* **SOURCE MATERIAL**:
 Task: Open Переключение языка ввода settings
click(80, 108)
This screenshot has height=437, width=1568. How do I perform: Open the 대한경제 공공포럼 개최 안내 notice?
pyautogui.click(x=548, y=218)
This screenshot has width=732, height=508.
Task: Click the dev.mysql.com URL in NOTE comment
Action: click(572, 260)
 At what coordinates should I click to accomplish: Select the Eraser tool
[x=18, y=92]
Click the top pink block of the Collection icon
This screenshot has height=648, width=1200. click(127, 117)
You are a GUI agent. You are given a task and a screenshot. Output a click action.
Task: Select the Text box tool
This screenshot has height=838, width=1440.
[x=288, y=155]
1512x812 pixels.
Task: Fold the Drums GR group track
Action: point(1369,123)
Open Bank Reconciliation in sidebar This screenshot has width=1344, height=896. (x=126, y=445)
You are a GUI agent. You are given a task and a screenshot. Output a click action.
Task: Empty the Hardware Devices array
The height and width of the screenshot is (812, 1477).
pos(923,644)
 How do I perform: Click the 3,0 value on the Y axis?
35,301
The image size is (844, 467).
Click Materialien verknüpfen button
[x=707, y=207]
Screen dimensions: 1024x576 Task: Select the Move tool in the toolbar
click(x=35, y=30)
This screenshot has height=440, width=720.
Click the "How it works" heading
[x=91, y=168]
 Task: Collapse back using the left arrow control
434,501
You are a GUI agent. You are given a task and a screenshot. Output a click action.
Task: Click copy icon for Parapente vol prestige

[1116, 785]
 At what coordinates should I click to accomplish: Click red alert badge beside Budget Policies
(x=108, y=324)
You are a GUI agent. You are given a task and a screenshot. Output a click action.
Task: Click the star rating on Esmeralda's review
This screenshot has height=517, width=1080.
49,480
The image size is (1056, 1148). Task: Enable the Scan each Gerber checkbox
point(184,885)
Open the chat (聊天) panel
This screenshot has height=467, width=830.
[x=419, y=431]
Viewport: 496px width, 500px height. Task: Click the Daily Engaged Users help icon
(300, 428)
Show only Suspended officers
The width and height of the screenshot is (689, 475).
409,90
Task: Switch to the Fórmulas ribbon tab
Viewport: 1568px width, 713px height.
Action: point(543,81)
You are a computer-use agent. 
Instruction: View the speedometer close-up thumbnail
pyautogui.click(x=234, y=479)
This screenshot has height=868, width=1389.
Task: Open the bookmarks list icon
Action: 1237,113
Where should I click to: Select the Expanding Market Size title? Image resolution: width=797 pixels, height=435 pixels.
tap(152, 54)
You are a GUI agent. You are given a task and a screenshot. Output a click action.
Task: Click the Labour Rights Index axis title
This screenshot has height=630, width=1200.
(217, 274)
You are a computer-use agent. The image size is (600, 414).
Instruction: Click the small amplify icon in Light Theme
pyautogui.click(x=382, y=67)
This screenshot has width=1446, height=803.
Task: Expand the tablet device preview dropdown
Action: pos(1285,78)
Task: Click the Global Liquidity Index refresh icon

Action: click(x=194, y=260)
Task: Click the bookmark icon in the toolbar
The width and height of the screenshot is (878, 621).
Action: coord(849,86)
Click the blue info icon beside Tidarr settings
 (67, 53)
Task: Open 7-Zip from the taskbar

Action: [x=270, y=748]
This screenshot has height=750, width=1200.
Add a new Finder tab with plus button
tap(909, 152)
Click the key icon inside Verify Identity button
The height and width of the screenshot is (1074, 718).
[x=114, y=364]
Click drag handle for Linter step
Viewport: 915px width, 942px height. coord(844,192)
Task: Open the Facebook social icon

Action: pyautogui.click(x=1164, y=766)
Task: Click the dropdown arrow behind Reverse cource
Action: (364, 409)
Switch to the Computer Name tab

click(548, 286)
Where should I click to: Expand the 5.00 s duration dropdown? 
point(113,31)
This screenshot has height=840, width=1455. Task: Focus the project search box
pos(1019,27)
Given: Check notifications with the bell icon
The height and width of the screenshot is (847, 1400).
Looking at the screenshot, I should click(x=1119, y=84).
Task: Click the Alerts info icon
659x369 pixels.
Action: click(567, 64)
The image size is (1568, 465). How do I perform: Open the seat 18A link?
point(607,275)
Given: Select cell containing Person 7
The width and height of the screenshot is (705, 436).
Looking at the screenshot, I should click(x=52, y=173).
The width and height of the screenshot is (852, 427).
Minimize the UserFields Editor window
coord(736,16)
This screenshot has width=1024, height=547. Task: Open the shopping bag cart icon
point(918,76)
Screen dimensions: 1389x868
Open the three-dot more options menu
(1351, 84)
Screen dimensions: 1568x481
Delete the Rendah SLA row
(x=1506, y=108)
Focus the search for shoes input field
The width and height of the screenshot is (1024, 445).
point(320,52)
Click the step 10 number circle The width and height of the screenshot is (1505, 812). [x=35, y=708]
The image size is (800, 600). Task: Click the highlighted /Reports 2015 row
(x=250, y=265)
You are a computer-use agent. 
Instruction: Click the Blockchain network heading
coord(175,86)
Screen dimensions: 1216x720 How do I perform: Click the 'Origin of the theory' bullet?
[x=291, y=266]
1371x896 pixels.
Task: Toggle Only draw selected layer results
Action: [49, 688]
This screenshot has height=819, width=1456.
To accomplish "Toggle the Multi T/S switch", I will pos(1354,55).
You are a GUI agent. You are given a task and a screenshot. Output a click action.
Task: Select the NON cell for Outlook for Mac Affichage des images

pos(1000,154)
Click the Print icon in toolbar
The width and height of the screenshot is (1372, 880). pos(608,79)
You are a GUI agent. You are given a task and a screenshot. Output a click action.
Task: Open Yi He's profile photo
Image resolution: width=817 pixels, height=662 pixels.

* **DIRECTION**: Express the records as a Markdown table with the columns Row and Text. Begin with the line containing "Task: Click the bookmark icon in the toolbar", continue through the line containing "Viewport: 915px width, 942px", number each line, and leave out blank lines.

* **EXERCISE RESPONSE**:
| Row | Text |
|---|---|
| 1 | Task: Click the bookmark icon in the toolbar |
| 2 | The width and height of the screenshot is (878, 621). |
| 3 | Action: coord(849,86) |
| 4 | Click the blue info icon beside Tidarr settings |
| 5 |  (67, 53) |
| 6 | Task: Open 7-Zip from the taskbar |
| 7 | Action: [x=270, y=748] |
| 8 | This screenshot has height=750, width=1200. |
| 9 | Add a new Finder tab with plus button |
| 10 | tap(909, 152) |
| 11 | Click the key icon inside Verify Identity button |
| 12 | The height and width of the screenshot is (1074, 718). |
| 13 | [x=114, y=364] |
| 14 | Click drag handle for Linter step |
| 15 | Viewport: 915px width, 942px height. coord(844,192) |